Although other companies are not currently contributing swift code, many companies are active in the community. Piston, Nebula, Voxel, HP, and others are actively engaging the developer and user communities. They sponsor biweekly meetups, engage on the mailing lists, contribute in IRC, participate in the design summits, and generally talk about what they are doing and what needs to be done. For this, I am grateful. It seems that swift currently meets the needs of these groups. I hope that as they grow and use swift more, they will see areas to improve the software and contribute those improvements back to the community.
As we move forward with swift development, certain fundamental things must be preserved, protected, and encouraged. We must maintain a healthy project. We must ensure good feedback channels with users. We must encourage other companies to continue to participate and even submit patches. We must do what we can to encourage and support an active ecosystem of tools for swift. The universe of end-user tools, automation software, and monitoring systems all factor in to a decision to use swift or not. If we fail in these fundamental areas, we might as well pack up and go do something else.
With these concerns in mind, I see three realms of future swift development. Realm one is improving swift by fixing bugs and adding features. Realm two of swift development is data-compute locality. Most (if not all) data processing tasks can be improved by reducing the latency between where the data is stored and where it is processed. Realm three moves beyond data-compute locality by a single swift deployer and solves data federation.

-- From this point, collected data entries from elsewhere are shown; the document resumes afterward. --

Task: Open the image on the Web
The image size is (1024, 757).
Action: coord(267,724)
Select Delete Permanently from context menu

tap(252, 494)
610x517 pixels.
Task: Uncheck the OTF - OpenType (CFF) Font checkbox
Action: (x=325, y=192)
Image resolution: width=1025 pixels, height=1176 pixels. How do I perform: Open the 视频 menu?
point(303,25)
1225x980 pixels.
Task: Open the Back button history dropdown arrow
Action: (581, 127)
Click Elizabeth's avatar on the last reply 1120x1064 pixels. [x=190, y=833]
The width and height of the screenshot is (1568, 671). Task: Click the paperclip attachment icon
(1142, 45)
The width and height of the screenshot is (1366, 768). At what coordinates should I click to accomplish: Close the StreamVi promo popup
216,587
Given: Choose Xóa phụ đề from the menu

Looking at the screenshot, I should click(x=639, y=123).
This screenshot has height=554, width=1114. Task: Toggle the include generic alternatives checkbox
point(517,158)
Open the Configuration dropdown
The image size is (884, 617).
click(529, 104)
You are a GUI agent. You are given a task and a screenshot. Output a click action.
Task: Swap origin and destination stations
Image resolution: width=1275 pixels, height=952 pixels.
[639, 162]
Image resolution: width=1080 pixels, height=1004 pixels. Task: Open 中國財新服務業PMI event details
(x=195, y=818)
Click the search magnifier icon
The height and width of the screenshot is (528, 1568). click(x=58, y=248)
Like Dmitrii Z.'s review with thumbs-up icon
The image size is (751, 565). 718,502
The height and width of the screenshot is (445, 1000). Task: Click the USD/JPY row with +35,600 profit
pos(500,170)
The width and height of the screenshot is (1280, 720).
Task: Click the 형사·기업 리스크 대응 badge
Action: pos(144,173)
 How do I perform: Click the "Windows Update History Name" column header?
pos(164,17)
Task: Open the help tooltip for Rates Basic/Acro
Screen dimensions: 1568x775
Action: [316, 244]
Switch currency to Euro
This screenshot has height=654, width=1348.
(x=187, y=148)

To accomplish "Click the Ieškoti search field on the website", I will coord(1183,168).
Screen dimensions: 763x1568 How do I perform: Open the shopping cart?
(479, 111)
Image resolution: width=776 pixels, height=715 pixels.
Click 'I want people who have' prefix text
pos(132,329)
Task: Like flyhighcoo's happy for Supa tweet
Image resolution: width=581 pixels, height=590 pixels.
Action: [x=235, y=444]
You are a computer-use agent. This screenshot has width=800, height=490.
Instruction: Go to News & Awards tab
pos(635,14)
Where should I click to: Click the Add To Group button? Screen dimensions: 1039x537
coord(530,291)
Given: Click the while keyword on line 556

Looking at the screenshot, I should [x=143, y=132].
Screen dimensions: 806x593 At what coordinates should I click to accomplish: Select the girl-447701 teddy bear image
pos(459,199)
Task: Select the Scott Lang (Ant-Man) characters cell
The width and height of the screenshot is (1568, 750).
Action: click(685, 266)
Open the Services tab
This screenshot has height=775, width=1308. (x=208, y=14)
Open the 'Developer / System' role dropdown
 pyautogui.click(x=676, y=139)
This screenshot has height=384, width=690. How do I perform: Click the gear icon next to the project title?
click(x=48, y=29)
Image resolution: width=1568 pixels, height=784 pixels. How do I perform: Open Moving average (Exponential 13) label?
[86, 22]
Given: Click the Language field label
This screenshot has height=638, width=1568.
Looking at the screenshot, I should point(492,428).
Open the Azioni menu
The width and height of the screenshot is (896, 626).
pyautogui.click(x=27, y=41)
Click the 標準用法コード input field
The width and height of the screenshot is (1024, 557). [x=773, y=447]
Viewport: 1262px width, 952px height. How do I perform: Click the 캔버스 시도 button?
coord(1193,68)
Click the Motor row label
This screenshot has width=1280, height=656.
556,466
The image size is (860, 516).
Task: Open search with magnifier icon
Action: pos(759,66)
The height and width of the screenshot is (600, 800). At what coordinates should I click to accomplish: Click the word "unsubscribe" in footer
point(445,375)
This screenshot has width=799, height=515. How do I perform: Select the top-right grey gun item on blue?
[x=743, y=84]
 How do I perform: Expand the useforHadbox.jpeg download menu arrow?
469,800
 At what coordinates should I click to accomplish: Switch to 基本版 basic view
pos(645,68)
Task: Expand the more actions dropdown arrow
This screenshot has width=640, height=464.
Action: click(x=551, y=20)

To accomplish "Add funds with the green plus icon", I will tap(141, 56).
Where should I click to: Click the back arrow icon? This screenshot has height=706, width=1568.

We are currently working on realm one: improve swift by fixing bugs and adding features. The main goals are around very large and very small clusters. This is generally an ongoing task, and even when large and small deployments are better served, there will always be bug fixes and smaller feature improvements. Some features will be large, and some will be small. The work here mostly focuses on filling out the feature gaps in swift for specific use cases.
Realm two is waiting on nova stability. After large nova clusters are running in production, we can start to explore what it will take to unify the clusters. The goal is to bring compute to “near” the data in a network sense. The closest “near” can be is local to the same server, but it could perhaps be more simply solved by only being in the same cabinet or availability zone. Since data is “sticky” and hard to move, oftentimes bringing the compute to the data is more realistic. I do not foresee swift ever merging with nova; rather, I would like to see swift and nova cooperate in such a way that swift’s ring can be used as a scheduler for nova VMs. Currently nova is in a state of flux and needs to focus on maturity before large problems like swift integration are tackled. I expect nova-swift integration to be on hold for about another 12 months while nova matures.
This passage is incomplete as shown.